Whatever Reflections’ next hit will be, there’s no doubt that it will play to the studio’s strengths. In a certain corner of the building – literally behind locked doors – there are unannounced titles under development, but it doesn’t take a genius to guess what types of games they might be.
“It’s the way the industry is going – games are becoming open world and online,” says Musson. “With our experience and heritage, why would we not be there?”
So fingers crossed for a new-gen Driver soon, then.
AN INDIE IN TRIPLE-A CLOTHING
Reflections is presented to us as ‘a triple-A studio with an indie spirit’ – but how can a developer that is owned by one of the world’s largest publishers ever claim to be indie?

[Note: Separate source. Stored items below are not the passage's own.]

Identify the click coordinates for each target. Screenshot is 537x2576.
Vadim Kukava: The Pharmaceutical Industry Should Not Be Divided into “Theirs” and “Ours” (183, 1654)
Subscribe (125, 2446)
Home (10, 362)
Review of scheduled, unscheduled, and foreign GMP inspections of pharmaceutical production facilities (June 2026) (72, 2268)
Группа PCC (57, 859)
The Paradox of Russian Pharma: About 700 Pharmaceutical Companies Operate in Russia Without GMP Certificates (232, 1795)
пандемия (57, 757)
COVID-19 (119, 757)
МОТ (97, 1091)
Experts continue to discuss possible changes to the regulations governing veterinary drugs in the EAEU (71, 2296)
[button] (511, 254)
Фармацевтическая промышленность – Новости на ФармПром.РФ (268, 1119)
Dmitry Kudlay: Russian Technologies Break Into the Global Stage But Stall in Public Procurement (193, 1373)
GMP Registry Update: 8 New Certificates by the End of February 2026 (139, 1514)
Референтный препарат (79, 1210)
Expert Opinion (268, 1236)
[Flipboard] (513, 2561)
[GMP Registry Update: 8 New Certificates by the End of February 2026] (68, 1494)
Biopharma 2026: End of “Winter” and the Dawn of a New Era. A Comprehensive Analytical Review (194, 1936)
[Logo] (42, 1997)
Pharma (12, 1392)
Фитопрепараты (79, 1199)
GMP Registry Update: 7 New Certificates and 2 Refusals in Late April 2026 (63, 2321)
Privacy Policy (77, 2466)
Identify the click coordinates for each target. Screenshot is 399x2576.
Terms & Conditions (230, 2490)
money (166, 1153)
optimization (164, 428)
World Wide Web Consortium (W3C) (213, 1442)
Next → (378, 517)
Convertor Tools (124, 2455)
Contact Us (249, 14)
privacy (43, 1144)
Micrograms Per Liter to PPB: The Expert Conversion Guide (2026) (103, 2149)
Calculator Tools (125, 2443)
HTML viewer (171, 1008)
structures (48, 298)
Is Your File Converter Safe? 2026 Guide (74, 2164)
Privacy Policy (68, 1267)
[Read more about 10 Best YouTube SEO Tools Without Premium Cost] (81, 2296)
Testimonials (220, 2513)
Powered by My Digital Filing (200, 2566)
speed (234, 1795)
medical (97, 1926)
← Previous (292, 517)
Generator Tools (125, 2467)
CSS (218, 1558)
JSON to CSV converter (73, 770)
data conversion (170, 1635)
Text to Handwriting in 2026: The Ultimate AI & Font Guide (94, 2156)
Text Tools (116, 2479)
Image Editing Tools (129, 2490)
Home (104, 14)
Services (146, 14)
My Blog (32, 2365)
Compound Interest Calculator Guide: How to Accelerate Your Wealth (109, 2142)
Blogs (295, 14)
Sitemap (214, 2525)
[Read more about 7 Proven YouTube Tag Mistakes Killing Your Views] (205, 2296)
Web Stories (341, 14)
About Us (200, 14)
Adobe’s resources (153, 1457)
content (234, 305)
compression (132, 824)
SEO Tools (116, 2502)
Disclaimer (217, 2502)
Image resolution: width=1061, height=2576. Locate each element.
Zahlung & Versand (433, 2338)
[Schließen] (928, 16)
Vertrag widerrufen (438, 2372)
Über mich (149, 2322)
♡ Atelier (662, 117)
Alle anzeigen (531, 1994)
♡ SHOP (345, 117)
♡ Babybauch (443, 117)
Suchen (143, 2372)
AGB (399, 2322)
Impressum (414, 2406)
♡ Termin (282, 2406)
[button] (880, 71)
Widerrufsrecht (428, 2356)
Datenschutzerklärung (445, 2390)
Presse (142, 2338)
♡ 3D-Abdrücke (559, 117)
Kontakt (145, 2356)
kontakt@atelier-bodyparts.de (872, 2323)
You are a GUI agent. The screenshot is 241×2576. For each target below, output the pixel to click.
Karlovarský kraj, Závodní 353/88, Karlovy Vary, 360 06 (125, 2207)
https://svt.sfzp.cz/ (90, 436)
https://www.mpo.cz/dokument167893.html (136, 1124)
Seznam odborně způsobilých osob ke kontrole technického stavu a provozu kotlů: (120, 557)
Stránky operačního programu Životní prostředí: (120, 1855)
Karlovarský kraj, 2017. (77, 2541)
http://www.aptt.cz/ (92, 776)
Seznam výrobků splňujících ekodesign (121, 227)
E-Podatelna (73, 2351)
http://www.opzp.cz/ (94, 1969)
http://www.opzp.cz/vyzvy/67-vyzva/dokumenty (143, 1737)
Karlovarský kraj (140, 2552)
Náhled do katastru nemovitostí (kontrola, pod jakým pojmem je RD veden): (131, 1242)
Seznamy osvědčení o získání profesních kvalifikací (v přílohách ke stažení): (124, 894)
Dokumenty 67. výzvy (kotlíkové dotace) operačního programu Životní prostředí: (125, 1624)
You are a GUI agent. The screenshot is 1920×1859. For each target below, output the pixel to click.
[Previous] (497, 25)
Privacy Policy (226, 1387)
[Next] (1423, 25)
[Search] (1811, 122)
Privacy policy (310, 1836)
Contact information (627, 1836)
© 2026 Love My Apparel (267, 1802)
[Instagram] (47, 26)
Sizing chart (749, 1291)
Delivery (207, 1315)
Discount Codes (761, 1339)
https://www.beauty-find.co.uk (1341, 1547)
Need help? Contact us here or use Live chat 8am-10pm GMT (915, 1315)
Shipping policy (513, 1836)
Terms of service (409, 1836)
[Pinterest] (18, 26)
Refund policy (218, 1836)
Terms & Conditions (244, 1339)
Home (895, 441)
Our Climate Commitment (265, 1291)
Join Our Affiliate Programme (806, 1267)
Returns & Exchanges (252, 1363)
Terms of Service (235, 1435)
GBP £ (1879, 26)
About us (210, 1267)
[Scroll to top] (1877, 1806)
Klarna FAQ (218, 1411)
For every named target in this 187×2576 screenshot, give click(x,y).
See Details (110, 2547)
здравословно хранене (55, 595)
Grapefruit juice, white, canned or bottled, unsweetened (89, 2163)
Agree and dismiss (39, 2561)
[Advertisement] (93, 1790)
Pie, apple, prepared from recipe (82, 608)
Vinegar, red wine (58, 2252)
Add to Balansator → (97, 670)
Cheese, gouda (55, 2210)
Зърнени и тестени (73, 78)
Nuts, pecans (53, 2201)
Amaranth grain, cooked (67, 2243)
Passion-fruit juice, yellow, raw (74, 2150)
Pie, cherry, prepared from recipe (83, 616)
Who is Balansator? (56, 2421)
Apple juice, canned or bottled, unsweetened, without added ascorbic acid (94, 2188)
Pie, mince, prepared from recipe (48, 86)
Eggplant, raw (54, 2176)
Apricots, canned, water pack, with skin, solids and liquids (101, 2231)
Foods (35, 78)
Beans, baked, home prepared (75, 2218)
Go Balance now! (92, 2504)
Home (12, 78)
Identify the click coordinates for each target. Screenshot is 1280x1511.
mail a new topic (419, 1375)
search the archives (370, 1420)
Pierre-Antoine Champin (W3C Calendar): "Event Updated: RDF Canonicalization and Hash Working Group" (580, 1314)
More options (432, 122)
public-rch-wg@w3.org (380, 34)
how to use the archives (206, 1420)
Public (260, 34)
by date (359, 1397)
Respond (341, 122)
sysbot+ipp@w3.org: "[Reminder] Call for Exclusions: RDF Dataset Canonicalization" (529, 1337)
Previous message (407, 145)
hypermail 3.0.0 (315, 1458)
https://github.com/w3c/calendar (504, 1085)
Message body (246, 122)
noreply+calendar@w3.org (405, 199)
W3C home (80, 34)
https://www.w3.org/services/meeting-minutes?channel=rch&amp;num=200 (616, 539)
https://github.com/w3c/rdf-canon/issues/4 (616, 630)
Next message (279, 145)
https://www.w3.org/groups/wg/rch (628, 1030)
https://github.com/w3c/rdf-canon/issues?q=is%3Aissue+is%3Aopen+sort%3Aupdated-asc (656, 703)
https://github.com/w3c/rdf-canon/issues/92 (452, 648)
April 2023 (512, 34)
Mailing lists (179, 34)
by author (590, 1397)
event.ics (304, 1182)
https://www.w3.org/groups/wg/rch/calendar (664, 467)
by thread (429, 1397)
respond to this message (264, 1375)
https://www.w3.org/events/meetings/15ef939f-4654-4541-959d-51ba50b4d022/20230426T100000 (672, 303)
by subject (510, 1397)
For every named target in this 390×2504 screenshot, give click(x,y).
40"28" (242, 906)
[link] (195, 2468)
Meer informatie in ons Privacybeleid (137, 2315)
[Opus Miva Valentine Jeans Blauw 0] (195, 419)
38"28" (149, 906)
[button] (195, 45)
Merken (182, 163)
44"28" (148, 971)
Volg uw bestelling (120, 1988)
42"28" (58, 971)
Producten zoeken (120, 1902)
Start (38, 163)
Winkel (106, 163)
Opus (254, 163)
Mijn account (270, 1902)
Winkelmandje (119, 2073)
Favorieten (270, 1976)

MD Pauline Jacquey says this refers to both Reflections’ roots and how it operates today: “This started with Martin Edmonson creating games in his bedroom in ‘84. It was just a group of friends doing something adventurous together, and this spirit is still very much alive in the studio today.
“People can pitch things in a ‘bottom up’ way. It’s not like there’s a big plan that’s totally solid – we build the plans with the rest of the team, so it’s pretty organic and iterative.”
Producer Will Musson adds: “Everyone has a voice, even the interns and junior developers. This creates what we like to think of as an indie spirit and we hope they want to be part of a team.
“The overall feeling is very much as it was in the early days: everyone here is very much part of something big. Granted that ‘big’ has got bigger, but everyone’s part of it. And there’s a lot more movement within staff; you’re not just stuck on one project. You can move from team to team.”
The studio also has a small experimental group – less than ten people, a mix of experts and interns – that work on new prototypes for new tech and games.
“They’re working like we would have done in the ‘80s or ‘90s, or like start-ups are doing nowadays,” says Jacquey. “It allows us to take risks and make mistakes – although, hopefully not too many. And hopefully, we’ll find something special.”